## Dataset excerpts
····················

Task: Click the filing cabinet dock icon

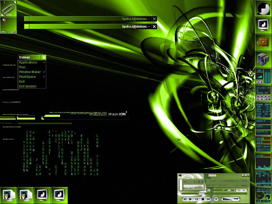Action: (263, 59)
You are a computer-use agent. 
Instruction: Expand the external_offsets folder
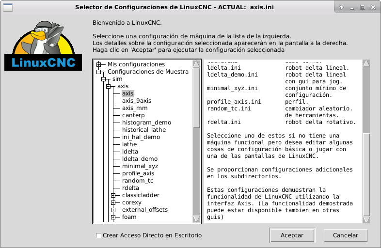coord(113,210)
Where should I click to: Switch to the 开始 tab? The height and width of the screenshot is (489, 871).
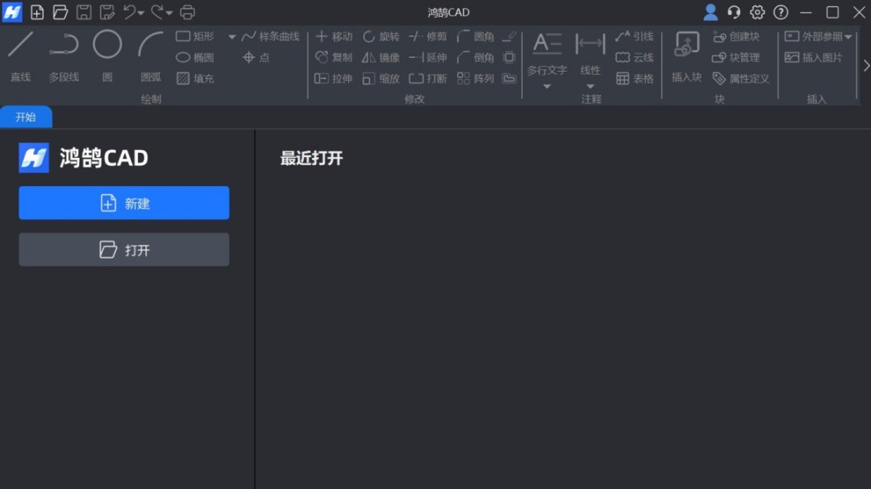[x=25, y=116]
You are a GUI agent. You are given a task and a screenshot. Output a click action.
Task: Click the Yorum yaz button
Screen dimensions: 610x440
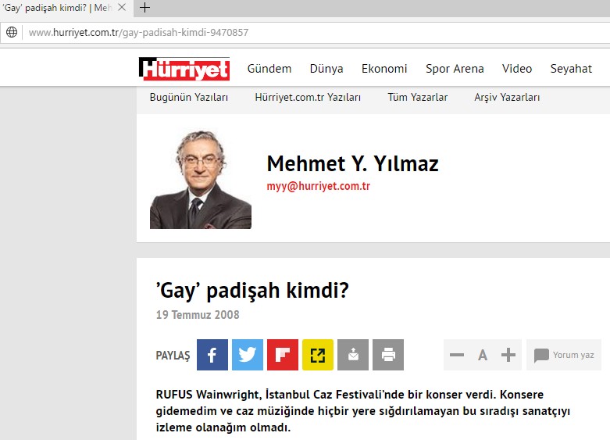pyautogui.click(x=564, y=356)

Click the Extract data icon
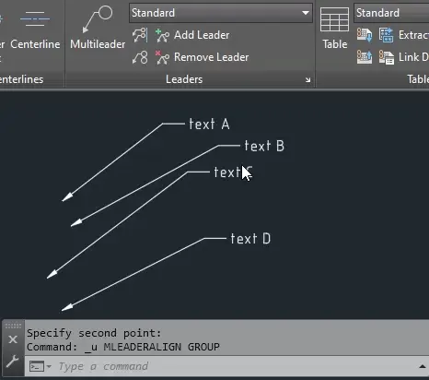click(x=386, y=35)
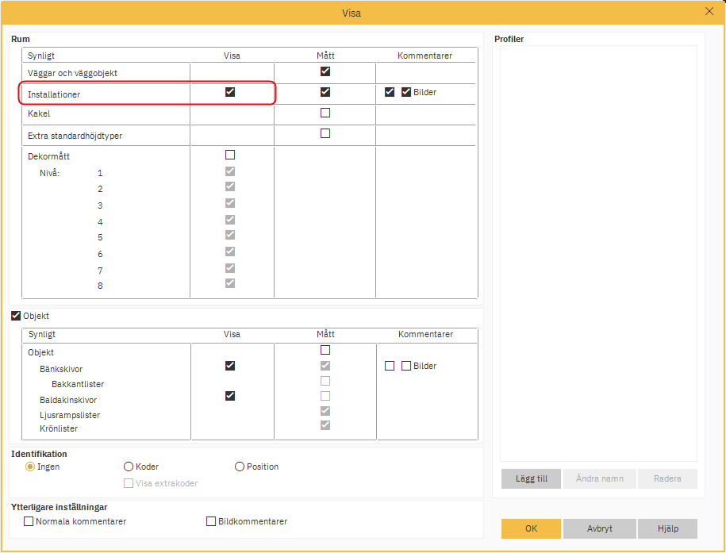This screenshot has height=553, width=726.
Task: Enable Mått checkbox for the Objekt row
Action: coord(325,350)
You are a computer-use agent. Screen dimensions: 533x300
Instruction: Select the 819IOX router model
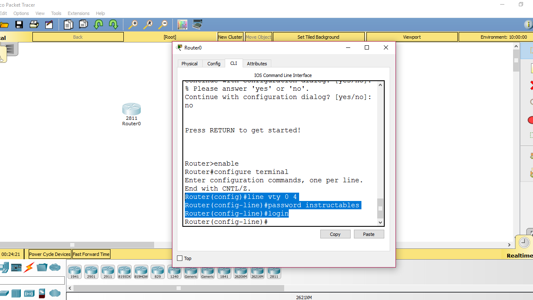tap(124, 271)
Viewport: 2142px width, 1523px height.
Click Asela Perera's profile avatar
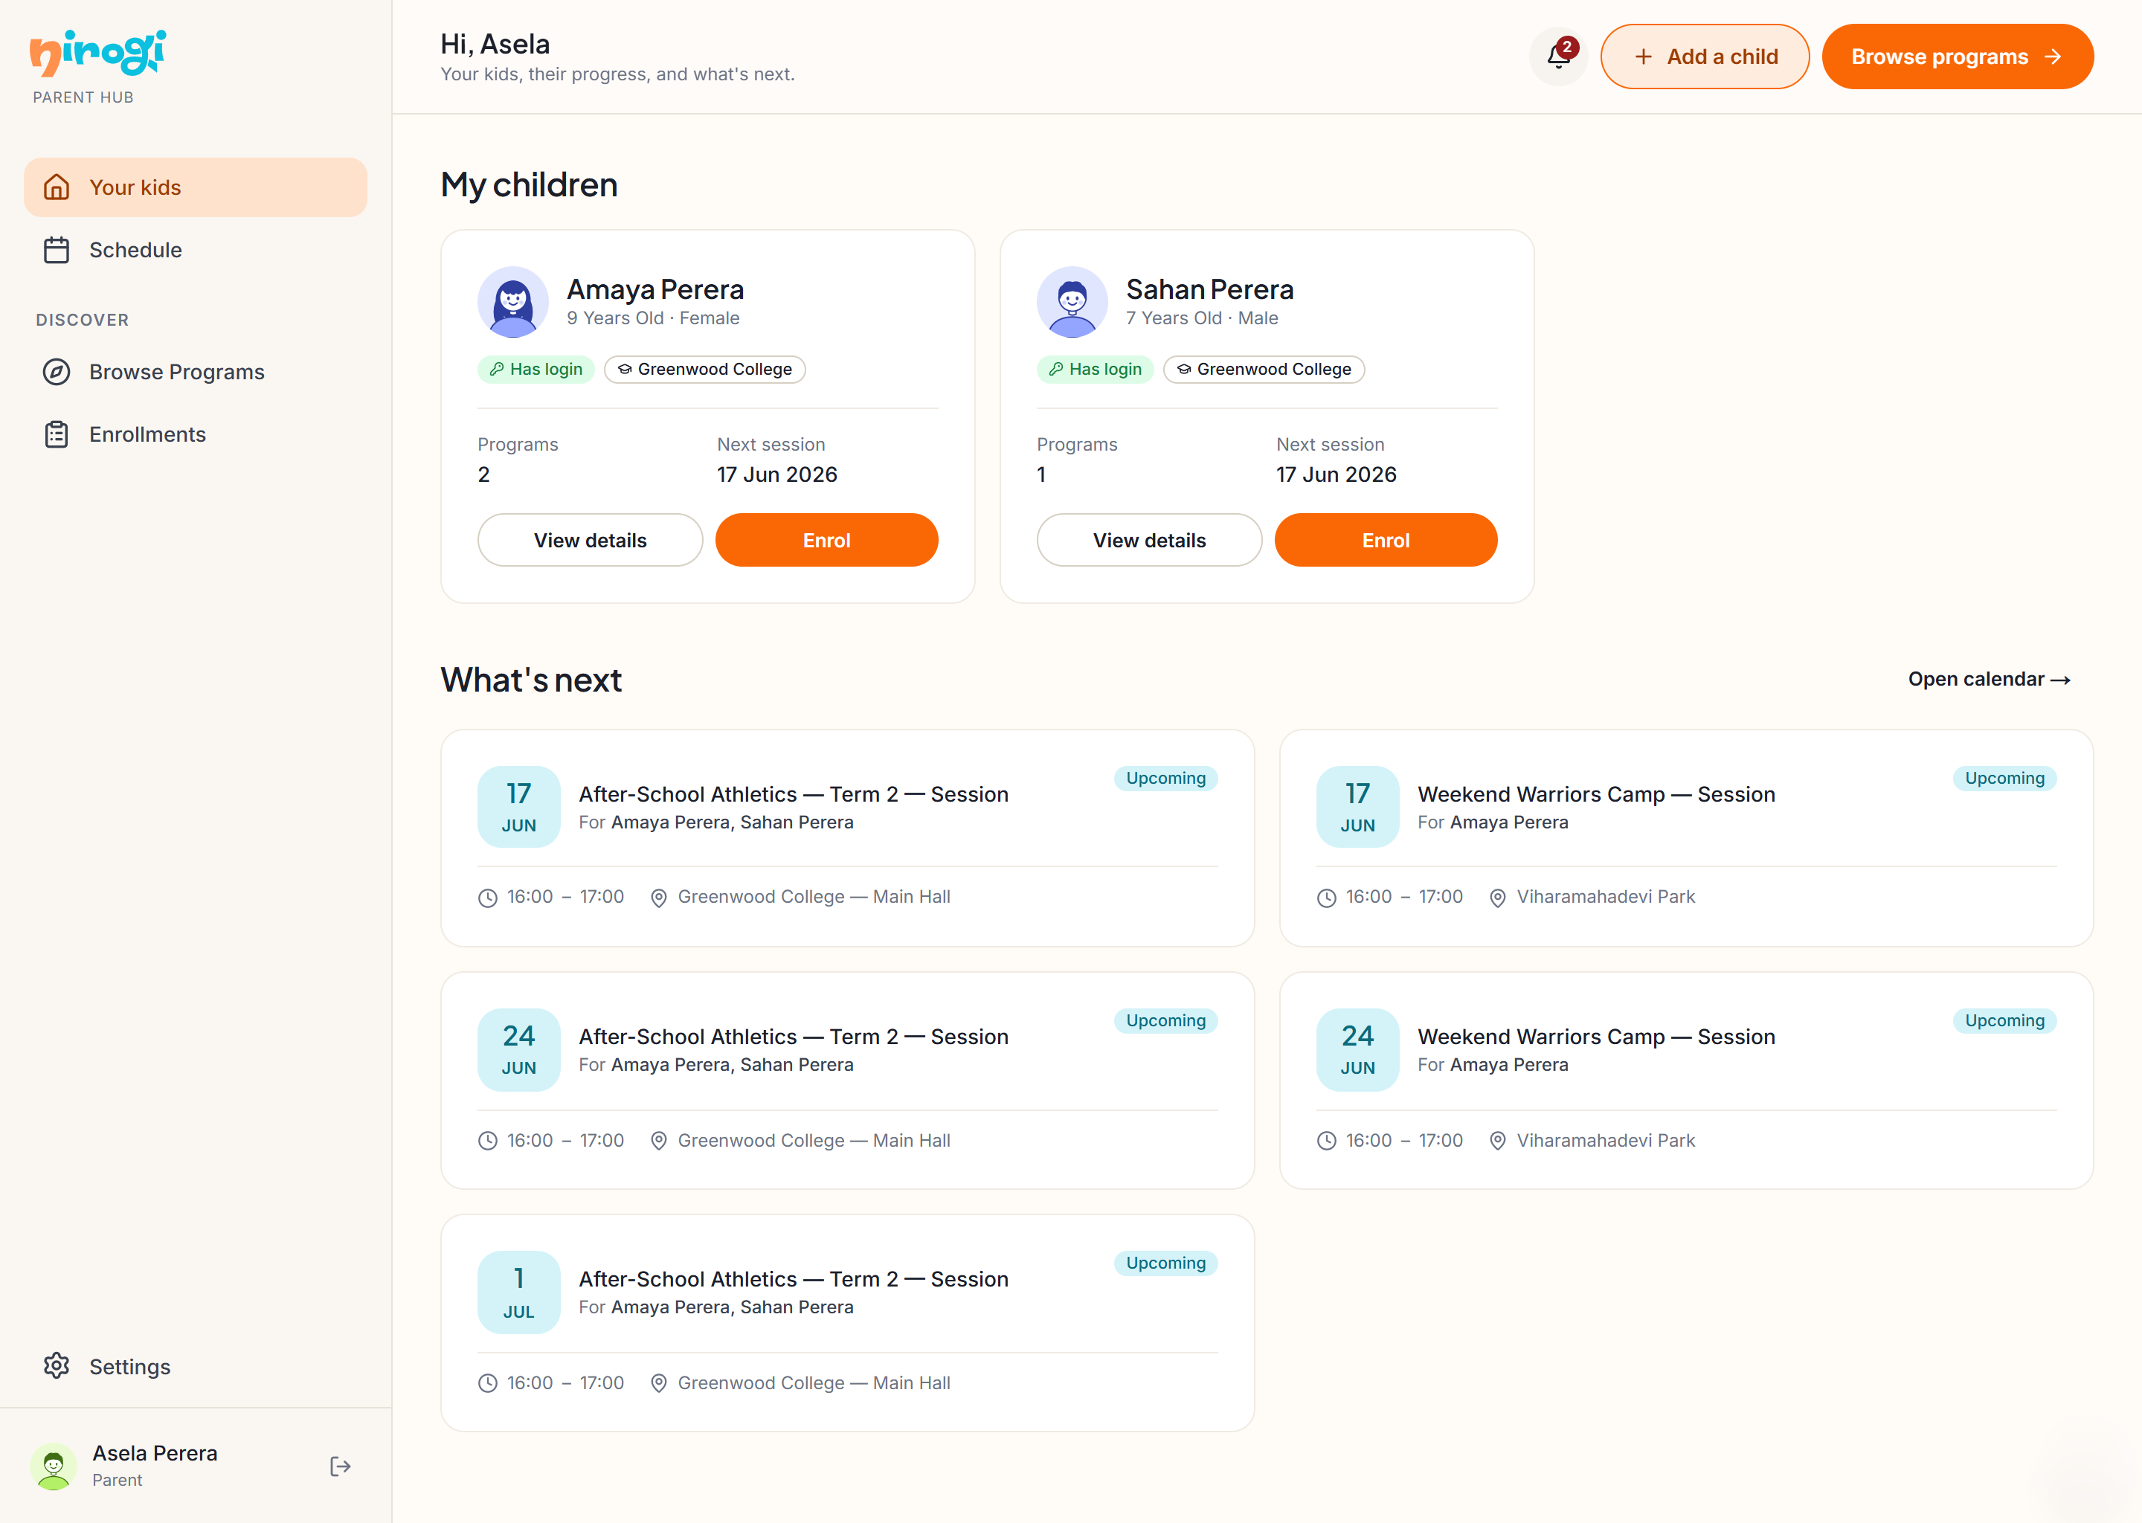tap(53, 1466)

····················

## EXERCISE
Every entry above is to be repeated word for word, with all pictures omitted.

## RESULT
Task: Click the filing cabinet dock icon

Action: (263, 59)
You are a computer-use agent. 
Instruction: Expand the external_offsets folder
coord(113,210)
Where should I click to: Switch to the 开始 tab? The height and width of the screenshot is (489, 871).
[x=25, y=116]
You are a GUI agent. You are given a task and a screenshot. Output a click action.
Task: Click the Yorum yaz button
Screen dimensions: 610x440
pyautogui.click(x=564, y=356)

Click the Extract data icon
click(x=386, y=35)
This screenshot has height=553, width=726.
Task: Enable Mått checkbox for the Objekt row
Action: coord(325,350)
You are a computer-use agent. Screen dimensions: 533x300
Instruction: Select the 819IOX router model
tap(124, 271)
Viewport: 2142px width, 1523px height.
Click Asela Perera's profile avatar
tap(53, 1466)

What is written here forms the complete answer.